▶ _Exercise_
Copy out each line of the data that holds the word "visibility".

▶ _Data for this exercise_
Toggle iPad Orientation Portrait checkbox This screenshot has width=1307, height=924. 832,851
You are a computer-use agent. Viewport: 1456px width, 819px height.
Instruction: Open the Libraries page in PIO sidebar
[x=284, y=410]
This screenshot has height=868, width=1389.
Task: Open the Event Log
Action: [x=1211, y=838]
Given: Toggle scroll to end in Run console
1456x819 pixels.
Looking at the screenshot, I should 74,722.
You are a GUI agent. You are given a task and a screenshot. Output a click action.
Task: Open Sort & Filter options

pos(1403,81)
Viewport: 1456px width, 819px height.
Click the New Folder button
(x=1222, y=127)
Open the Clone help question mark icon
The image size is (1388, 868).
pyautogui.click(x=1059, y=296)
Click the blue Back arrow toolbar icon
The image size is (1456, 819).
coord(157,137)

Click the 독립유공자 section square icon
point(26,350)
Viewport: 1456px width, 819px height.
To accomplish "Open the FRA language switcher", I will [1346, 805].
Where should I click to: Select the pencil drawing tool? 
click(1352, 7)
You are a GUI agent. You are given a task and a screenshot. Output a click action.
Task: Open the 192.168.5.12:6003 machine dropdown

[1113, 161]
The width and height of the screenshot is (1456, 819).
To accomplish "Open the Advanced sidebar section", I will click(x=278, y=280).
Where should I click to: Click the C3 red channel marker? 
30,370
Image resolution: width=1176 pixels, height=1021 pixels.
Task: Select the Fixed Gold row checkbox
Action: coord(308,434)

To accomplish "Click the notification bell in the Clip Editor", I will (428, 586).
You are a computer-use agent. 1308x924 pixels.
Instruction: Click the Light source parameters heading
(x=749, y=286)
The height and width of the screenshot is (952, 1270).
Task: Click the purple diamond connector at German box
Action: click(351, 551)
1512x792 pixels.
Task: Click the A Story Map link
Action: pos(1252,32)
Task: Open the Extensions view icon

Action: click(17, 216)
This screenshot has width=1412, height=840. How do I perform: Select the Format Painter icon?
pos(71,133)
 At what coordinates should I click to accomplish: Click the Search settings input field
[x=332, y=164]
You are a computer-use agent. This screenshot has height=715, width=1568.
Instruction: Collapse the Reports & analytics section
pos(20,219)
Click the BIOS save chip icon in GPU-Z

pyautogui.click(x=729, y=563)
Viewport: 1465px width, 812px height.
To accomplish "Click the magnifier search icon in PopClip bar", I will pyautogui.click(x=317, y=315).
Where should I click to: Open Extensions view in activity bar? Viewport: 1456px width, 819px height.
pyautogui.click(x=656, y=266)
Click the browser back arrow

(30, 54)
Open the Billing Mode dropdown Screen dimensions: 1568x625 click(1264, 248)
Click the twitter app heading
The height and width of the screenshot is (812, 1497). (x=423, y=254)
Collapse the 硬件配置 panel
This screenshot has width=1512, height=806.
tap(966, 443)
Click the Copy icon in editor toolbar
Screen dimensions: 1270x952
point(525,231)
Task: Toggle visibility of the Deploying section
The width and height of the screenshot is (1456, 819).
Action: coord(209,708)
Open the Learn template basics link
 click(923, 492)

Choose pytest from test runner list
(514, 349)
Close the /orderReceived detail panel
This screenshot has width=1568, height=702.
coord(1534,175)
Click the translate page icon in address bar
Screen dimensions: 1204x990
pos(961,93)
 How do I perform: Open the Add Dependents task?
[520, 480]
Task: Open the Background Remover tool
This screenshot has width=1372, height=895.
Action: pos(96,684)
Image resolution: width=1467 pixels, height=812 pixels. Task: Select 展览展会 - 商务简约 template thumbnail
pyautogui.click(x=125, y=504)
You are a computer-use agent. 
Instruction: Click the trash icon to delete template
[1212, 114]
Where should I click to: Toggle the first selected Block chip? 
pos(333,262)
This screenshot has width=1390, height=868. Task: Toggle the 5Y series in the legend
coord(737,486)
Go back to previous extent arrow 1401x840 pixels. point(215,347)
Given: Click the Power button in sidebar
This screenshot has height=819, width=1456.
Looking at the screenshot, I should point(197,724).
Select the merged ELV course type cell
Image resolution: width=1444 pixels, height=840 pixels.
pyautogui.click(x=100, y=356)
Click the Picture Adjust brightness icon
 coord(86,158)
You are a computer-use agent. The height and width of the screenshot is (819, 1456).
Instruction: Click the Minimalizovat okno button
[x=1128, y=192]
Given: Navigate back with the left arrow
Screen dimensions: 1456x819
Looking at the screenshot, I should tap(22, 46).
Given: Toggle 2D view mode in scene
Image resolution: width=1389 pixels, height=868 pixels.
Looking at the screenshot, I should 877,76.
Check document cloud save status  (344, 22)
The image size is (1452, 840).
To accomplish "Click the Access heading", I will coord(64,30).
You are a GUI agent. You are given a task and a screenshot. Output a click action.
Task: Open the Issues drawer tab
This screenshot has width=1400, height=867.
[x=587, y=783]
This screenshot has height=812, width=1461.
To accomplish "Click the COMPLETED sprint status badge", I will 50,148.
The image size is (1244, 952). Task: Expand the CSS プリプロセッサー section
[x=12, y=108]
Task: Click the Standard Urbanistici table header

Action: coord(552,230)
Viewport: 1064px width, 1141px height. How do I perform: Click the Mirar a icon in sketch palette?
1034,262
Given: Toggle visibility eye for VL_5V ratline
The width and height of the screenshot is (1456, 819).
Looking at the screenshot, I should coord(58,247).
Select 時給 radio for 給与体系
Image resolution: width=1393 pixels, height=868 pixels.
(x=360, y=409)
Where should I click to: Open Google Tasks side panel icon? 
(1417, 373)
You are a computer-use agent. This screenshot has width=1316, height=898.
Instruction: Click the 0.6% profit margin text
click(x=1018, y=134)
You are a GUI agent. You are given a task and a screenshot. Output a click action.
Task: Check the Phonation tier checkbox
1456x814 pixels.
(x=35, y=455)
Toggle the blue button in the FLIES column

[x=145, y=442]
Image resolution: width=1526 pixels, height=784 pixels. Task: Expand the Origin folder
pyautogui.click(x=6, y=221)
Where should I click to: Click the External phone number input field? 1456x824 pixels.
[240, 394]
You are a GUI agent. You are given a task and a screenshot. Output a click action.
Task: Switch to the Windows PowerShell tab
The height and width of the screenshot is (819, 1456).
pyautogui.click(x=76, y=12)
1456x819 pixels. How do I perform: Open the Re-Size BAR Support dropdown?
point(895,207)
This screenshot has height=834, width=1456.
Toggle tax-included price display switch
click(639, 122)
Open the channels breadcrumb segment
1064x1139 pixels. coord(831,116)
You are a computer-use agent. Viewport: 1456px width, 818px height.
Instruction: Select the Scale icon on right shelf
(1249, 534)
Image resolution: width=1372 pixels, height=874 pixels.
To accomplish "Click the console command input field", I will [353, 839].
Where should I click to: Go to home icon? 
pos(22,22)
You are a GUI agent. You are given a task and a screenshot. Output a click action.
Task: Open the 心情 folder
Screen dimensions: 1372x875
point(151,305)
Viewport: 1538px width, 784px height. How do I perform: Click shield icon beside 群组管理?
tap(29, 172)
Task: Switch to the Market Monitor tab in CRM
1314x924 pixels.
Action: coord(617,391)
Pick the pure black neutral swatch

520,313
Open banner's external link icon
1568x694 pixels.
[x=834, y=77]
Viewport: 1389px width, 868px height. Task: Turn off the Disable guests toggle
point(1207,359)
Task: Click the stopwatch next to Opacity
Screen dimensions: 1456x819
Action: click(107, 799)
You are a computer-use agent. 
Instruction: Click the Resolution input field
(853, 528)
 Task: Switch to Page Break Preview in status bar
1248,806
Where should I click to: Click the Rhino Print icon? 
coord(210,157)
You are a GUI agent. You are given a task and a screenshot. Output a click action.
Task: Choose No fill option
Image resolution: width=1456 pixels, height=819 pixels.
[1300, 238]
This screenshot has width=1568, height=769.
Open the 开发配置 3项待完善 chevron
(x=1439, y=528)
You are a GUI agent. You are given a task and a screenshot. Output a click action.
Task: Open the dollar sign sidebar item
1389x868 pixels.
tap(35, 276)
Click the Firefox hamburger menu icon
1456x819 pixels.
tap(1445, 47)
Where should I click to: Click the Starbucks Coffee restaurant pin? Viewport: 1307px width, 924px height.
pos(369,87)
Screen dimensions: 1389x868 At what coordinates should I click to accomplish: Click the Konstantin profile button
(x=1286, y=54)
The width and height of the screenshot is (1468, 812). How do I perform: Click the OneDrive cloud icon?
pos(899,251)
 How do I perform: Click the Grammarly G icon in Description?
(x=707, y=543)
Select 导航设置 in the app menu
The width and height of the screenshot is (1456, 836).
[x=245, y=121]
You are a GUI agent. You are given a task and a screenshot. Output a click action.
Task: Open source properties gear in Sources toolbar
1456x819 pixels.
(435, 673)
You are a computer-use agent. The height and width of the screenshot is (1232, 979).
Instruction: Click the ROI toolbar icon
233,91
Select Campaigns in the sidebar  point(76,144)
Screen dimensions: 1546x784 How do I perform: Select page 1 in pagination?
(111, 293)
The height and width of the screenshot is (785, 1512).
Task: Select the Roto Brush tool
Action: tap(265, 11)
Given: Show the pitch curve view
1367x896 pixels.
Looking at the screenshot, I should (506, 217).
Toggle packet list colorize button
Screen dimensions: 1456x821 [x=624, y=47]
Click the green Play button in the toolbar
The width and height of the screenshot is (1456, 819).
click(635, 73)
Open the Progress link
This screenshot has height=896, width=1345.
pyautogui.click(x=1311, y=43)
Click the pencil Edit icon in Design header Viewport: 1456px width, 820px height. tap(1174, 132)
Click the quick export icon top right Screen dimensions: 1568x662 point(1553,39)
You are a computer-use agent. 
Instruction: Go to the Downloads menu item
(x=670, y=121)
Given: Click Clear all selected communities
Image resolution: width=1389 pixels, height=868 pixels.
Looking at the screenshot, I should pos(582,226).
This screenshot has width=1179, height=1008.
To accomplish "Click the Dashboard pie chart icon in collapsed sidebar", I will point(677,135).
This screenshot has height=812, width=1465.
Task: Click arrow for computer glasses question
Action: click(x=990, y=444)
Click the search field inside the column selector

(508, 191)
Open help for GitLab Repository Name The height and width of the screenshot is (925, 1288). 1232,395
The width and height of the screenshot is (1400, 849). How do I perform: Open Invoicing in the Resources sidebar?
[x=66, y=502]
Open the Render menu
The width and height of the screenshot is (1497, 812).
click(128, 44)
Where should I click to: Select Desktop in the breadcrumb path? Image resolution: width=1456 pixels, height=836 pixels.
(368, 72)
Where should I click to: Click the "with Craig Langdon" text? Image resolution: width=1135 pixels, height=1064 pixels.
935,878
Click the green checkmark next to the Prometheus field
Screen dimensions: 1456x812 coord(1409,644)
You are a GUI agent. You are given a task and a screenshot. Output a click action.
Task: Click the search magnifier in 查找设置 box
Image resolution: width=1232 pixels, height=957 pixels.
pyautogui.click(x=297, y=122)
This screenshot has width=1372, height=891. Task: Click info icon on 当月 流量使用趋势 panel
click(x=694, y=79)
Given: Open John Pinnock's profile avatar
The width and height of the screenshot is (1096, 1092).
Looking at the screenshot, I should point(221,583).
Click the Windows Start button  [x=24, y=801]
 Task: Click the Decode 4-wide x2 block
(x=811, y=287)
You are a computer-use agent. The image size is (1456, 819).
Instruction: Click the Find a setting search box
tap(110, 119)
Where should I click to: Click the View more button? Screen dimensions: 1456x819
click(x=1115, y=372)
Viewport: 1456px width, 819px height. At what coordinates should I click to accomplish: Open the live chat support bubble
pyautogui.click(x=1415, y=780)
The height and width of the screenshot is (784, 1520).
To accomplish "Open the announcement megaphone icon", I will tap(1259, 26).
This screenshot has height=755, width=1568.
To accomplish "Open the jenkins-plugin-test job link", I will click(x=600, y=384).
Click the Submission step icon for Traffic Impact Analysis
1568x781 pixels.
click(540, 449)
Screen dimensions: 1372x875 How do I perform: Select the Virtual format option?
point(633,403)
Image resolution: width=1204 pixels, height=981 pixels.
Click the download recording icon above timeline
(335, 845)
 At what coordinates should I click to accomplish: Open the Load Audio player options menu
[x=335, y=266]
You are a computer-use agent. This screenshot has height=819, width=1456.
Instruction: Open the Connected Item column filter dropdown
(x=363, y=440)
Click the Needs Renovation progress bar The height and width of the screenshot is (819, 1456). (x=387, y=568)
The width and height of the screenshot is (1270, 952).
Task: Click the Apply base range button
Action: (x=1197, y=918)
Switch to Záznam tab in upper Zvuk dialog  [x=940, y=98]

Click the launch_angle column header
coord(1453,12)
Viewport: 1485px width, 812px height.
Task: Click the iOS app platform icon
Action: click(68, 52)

▶ _Output_
Task: Toggle visibility of the Deploying section
Given: Toggle visibility eye for VL_5V ratline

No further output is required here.